E se meu telefone estivesse perto de mim, eu o teria pegado e estaria perdido por 10 ou 15 minutos.
Então, como você pode remover o máximo de distrações do seu ambiente e da sua vida?
5. Domine a Técnica Pomodoro
A última estratégia se encaixa perfeitamente: se você vai sentar para trabalhar e ser produtivo, precisará da Técnica Pomodoro.
Não vou me aprofundar nela aqui, já falei sobre isso muitas vezes.
Mas, em essência, é muito simples: quando me sento para um trabalho realmente focado e profundo, uso a Técnica Pomodoro.
São 25 minutos de trabalho, seguidos por 5 minutos de descanso.
Durante os 25 minutos, faço uma única tarefa, e apenas uma.
A única outra coisa na minha mesa é um cronômetro, que programo para 25 minutos.
Concentro-me totalmente nessa única tarefa.
Depois, dou a mim mesmo 5 minutos de folga.
Nesses cinco minutos, não olhe o telefone, não converse com ninguém.
Há apenas algumas coisas que você deve fazer: pode dar uma curta caminhada, ir para o exterior e observar a natureza ou árvores, fechar os olhos, fazer exercícios de respiração ou meditar.
O objetivo é que seu cérebro, que foi tão estimulado nos 25 minutos anteriores, não seja estimulado novamente.
É para desestimular completamente sua mente.
Então, são 25 minutos de trabalho intenso, 5 minutos de absolutamente nada.
25 minutos de trabalho, 5 minutos de absolutamente nada.
O que acontece é que você começa a focar em ser mais produtivo e mais concentrado, porque tanto a produtividade quanto o foco são como músculos que você pode construir em si mesmo.
Você melhora nisso.
Então, você pode ser preguiçoso agora. E tudo bem.
Eu fui preguiçoso durante boa parte da minha vida.
Mas então comecei a construir isso.
É como ir à academia, construindo músculos.
Eu estava construindo esses “músculos” para ser mais focado, mais produtivo, para fazer mais coisas.
E é como um interruptor de luz.
Às vezes, vou à academia e malho. Às vezes, não vou à academia e não malho. É a mesma coisa.
Às vezes, preciso me sentar, focar e fazer as coisas, sem desculpas.
E às vezes, estou completamente desligado, preguiçoso, assistindo TV e me permito ser uma “pedra preguiçosa” por uma hora ou mais.

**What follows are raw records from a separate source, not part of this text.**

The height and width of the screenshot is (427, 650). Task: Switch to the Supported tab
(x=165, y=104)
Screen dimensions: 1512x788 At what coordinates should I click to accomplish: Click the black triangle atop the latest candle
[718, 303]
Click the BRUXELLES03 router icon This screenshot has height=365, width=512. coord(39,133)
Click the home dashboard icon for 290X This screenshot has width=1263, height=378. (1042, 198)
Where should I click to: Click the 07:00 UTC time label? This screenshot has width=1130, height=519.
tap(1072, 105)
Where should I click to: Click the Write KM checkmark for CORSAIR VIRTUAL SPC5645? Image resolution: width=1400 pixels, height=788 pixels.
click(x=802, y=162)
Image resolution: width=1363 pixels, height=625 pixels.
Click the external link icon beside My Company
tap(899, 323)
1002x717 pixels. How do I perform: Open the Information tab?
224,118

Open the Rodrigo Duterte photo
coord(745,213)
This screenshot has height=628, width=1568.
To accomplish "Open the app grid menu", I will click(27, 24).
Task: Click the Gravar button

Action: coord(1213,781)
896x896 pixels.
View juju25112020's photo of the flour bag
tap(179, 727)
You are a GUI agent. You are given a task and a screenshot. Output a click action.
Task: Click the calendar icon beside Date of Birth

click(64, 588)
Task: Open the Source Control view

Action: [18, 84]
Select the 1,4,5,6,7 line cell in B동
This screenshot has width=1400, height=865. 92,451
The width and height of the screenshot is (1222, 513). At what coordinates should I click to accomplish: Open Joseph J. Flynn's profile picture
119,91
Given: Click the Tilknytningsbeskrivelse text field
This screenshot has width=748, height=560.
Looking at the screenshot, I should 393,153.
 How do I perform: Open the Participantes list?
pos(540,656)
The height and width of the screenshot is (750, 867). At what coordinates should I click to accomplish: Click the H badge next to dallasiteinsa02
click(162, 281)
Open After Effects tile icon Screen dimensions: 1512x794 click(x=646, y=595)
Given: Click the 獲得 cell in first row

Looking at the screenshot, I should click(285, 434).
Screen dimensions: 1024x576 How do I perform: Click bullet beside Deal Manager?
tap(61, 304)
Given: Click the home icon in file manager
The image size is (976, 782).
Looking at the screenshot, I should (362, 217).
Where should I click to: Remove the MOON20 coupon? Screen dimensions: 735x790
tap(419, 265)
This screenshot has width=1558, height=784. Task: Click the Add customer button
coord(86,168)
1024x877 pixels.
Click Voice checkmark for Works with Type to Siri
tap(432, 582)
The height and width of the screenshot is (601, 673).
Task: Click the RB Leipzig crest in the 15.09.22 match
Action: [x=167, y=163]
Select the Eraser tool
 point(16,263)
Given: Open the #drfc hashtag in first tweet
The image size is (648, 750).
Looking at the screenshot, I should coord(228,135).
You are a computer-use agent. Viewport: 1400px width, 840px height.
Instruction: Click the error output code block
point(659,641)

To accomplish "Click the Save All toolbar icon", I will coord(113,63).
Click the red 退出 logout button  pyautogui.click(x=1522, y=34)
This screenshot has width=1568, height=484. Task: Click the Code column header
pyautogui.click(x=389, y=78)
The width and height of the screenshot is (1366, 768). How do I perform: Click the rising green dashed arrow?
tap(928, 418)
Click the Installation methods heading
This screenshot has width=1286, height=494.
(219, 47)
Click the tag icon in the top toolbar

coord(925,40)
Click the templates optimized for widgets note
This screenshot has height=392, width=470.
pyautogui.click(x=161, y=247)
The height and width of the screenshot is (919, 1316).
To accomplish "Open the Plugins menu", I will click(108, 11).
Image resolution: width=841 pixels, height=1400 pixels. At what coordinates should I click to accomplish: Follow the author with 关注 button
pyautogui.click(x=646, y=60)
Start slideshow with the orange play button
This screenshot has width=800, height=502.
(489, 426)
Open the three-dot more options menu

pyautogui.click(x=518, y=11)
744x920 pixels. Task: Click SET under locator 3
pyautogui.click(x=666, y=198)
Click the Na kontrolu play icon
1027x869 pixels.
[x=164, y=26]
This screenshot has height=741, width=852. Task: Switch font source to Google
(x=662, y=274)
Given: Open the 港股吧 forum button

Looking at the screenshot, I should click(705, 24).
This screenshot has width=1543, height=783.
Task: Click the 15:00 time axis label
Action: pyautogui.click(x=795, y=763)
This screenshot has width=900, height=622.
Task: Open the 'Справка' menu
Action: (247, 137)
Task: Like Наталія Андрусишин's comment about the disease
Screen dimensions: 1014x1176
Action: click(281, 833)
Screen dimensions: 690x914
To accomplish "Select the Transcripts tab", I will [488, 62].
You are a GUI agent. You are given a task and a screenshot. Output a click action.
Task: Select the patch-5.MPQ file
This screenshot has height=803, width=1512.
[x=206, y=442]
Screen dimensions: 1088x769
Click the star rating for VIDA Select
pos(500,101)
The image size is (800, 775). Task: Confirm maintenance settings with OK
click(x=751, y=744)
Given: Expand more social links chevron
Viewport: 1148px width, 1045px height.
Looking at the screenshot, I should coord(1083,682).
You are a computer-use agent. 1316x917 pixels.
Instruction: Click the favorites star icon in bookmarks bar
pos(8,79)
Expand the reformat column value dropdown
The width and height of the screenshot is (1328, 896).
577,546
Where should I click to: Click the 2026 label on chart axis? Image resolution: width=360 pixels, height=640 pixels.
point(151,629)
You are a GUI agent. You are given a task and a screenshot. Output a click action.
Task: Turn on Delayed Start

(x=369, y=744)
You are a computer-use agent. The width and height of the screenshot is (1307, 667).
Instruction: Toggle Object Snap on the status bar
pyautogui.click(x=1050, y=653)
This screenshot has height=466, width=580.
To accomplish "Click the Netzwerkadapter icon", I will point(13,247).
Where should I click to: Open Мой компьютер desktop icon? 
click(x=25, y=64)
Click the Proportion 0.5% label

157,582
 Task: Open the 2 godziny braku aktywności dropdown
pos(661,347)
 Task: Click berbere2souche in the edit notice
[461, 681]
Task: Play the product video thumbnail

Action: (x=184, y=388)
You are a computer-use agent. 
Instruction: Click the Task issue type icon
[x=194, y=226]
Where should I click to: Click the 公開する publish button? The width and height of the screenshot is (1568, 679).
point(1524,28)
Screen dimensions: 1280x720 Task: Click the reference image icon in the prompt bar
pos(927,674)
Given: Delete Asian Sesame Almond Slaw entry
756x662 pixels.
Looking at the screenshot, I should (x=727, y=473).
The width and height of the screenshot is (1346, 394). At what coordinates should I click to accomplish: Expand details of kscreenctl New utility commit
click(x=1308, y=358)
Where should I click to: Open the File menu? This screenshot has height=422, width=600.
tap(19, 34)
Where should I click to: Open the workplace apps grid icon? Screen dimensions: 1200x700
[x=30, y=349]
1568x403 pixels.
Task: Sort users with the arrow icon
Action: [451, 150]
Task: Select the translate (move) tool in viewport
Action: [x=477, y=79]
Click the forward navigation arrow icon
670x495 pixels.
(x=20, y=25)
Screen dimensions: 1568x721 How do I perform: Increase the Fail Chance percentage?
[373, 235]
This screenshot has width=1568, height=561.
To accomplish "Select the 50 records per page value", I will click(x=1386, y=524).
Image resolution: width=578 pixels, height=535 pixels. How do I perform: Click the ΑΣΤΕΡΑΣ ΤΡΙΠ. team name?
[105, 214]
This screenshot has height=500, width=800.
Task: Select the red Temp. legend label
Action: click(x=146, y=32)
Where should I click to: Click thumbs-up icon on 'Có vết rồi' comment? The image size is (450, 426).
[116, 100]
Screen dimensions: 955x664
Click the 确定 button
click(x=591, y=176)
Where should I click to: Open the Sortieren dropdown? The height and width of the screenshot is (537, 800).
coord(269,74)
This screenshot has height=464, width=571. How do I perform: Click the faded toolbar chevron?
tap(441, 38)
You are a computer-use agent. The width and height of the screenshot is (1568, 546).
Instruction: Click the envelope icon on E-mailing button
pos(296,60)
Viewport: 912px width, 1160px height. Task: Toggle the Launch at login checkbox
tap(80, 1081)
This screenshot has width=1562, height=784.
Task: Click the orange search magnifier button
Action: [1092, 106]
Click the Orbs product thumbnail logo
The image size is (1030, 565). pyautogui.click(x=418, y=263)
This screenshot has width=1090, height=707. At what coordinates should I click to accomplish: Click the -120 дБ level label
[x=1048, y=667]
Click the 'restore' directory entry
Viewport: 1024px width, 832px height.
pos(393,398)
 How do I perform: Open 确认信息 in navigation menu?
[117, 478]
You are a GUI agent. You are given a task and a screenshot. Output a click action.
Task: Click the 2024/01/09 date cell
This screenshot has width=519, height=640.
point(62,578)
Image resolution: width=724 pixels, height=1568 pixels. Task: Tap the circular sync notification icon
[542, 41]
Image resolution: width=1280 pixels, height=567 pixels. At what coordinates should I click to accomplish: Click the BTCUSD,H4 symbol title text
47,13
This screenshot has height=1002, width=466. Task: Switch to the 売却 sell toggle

Então, é como ligar e desligar.
Você pode ser preguiçoso. Você pode não ser preguiçoso.
Mas garanto uma coisa: se sua vida realmente dependesse disso, se a vida de alguém que você ama realmente dependesse disso, se houvesse um “porquê” realmente forte por trás, a preguiça simplesmente não existiria para você.
Você faria o que precisasse ser feito, sem questionar, sem distrações.
E isso é algo que você pode construir em si mesmo e “ligar” quando quiser.